#### What to work on:
Count the lines in the records below that contain the word "Click". Reply with only that number.

#### Dataset content:
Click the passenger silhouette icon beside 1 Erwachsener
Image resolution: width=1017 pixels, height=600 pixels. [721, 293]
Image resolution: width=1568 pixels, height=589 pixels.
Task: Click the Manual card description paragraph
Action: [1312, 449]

#### Task result:
2